El psoas es un músculo bastante especial, ya que se acorta cuando está relajado y se alarga mientras se encuentra trabajando, al contrario que la mayor parte de la musculatura. Este es el motivo por el que sufre un acortamiento en el caso de personas sedentarias.

Además, este acortamiento supone que las dos inserciones del músculo (los dos puntos donde se une con los huesos) se aproximen, y también lo hagan las articulaciones correspondientes. Esto deriva en una menor longitud del músculo y, por tanto, una menor fuerza.

Autoestiramientos:

Todos los estiramientos se basan en hacer una hiperextensión de la cadera manteniendo el cuerpo erguido.

Ejercicio 1:

  1. a) Abertura pronunciada hacia delante, antebrazos apoyados en la rodilla anterior, pelvis muy baja y rodilla anterior flexionada y tocando el suelo.
  2. b) Extensión de rodilla posterior, sin levantar la pelvis.

 

Ejercicio 2:

  1. a) Rodilla anterior semiflexionada, rodilla posterior de la misma manera, dorso del pie descansando sobre un taburete y tronco vertical.
  2. b) Extensión de la rodilla posterior sin estirar la pierna de apoyo.
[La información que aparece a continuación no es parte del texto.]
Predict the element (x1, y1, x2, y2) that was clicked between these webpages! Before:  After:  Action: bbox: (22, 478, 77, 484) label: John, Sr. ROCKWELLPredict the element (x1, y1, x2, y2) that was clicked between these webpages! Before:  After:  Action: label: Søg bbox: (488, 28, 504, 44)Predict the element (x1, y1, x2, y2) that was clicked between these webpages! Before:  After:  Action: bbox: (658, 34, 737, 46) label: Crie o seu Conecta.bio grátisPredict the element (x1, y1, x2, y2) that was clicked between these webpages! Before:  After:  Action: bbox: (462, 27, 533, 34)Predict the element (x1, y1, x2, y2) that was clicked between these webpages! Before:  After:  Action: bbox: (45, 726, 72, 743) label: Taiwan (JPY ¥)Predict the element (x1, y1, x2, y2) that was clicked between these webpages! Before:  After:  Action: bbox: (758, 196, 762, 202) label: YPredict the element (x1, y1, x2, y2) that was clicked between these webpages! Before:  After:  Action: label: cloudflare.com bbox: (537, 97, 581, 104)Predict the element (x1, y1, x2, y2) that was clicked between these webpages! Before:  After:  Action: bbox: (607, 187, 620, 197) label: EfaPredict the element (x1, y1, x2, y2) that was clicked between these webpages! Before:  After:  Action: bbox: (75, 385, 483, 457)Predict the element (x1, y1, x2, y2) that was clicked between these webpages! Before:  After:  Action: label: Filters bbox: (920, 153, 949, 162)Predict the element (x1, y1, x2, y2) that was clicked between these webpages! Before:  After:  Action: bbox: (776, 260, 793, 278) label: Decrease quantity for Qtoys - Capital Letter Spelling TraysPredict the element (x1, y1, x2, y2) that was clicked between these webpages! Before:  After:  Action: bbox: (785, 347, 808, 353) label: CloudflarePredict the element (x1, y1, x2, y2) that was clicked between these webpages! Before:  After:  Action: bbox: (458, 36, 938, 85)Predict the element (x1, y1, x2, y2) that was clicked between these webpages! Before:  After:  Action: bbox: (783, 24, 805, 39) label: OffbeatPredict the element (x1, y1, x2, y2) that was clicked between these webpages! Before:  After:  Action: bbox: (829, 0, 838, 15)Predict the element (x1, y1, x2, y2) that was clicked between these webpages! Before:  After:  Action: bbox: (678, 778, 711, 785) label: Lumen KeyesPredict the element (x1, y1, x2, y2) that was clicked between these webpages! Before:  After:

En vez de apoyar el pie, también se puede apoyar la pierna en una mesa o cama.

 

Ejercicio 3:

  1. a) Hincar la rodilla derecha.
  2. b) Retroversión de la pelvis aplanando la zona lumbar.
  3. c) Adelantar la pelvis manteniendo la retroversión. El tronco ha quedado recto durante todo el ejercicio.

Ejercicio 4:

  1. a) De perfil en relación al plano de apoyo y antebrazo aguantando el pie hacia el glúteo derecho.
  2. b) Girar la pelvis en el sentido opuesto al plano de apoyo. En la posición de inicio, el pie de apoyo en el suelo está en ligera abertura para permitir la rotación de la pelvis sin tener que desplazar el pie.

De esta manera, también estiramos el recto anterior del cuádriceps.